追加的化学療法剤との併用療法の特定の例は、例えば、乳がんの治療のためのタキサン（例えばドセタキセル又はパクリタキセル）又は修飾されたパクリタキセル（例えばアブラキサン又はオパキシオ）、ドキソルビシン）、カペシタビン及び／又はベバシズマブ（アバスチン）を用いる療法；卵巣がんのためのカルボプラチン、オキサリプラチン、シスプラチン、パクリタキセル、ドキソルビシン（又は修飾されたドキソルビシン（Ｃａｅｌｙｘ又はドキシル）），又はトポテカン（ハイカムチン）を用いる療法；腎臓がんの治療のための多種キナーゼ阻害剤、ＭＫＩ、（スーテント、ネクサバール又は７０６）、及び／又はドキソルビシンを用いる療法；扁平上皮癌の治療のためのオキサリプラチン、シスプラチン、及び／又は放射線を用いる療法；肺がんの治療のためのタキソール及び／又はカルボプラチンを用いる療法を含む。

したがって、一実施態様では、追加的化学療法剤は、乳がんの治療のためのタキサン（ドセタキセル又はパクリタキセル又は修飾されたパクリタキセル（アブラキサン又はオパキシオ）、ドキソルビシン、カペシタビン及び／又はベバシズマブの群から選択される。

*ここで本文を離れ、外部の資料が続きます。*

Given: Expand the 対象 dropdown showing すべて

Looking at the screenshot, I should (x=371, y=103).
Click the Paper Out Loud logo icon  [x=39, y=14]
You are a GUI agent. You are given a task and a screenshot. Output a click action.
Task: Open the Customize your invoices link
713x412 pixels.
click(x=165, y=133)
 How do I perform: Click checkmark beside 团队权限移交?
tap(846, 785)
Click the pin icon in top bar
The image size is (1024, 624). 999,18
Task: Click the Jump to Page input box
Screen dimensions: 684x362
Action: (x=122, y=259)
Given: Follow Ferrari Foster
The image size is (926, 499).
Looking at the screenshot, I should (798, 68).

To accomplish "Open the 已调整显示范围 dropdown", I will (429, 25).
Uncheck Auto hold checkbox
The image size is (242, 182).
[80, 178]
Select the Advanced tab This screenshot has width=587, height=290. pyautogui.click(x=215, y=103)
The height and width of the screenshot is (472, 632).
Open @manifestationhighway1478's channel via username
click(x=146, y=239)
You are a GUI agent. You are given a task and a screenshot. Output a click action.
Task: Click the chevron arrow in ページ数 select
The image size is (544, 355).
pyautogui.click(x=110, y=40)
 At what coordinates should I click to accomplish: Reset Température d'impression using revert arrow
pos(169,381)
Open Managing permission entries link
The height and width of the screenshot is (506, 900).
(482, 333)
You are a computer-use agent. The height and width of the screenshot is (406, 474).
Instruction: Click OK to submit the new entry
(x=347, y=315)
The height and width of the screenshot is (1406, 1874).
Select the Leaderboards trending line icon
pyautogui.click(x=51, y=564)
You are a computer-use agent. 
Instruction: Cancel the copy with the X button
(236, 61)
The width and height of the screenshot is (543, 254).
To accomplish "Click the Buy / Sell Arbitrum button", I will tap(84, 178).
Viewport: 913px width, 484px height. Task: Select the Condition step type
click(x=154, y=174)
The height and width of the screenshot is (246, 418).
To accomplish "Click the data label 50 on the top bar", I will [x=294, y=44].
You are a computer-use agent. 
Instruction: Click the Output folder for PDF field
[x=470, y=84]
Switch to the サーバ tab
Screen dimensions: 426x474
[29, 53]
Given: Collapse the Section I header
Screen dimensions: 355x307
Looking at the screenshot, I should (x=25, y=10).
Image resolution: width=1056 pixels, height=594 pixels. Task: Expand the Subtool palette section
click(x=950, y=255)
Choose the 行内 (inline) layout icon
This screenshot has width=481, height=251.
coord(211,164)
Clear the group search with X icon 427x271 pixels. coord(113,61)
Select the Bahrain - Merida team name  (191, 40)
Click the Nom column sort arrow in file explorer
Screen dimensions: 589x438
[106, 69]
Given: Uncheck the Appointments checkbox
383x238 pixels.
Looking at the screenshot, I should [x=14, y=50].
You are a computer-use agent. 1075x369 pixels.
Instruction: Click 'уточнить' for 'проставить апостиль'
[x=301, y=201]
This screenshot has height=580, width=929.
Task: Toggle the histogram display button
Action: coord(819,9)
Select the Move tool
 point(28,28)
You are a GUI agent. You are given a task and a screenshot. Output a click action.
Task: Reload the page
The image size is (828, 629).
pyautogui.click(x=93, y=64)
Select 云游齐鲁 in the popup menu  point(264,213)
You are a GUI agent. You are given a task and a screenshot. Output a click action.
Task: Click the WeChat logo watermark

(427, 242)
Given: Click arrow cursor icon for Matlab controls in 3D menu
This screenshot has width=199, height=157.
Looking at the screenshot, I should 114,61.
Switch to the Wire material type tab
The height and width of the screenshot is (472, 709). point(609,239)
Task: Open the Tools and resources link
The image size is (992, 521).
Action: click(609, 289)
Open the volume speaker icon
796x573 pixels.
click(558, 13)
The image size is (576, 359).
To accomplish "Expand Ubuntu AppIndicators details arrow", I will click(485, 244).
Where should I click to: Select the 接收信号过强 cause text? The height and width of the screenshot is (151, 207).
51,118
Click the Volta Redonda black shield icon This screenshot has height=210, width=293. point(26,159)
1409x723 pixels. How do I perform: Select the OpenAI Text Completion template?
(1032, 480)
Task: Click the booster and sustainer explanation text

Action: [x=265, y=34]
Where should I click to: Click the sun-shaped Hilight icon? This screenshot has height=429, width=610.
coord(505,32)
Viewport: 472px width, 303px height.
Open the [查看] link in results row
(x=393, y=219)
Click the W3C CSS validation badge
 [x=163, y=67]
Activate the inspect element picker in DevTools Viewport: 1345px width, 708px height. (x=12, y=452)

一実施態様では、ＰＤ－１標的化ＩＬ－２変異体免疫サイトカイン／ＰＤ－Ｌ１抗体併用療法は、化学療法剤が投与されないものである。

本発明はまた、本明細書に記載されるような疾患に罹患した患者の治療のための方法を含む。

本発明はさらに、本明細書に記載の本発明によるＰＤ－１標的化ＩＬ－２変異体免疫サイトカイン、及び本明細書に記載の本発明による抗ＰＤ－Ｌ１抗体の有効量を薬学的に許容される担体と一緒に含む薬学的組成物の製造のための方法と、そのような方法のための、本明細書に記載の本発明によるＰＤ－１標的化ＩＬ－２変異体免疫サイトカイン及び抗ＰＤ－Ｌ１抗体の使用とを提供する。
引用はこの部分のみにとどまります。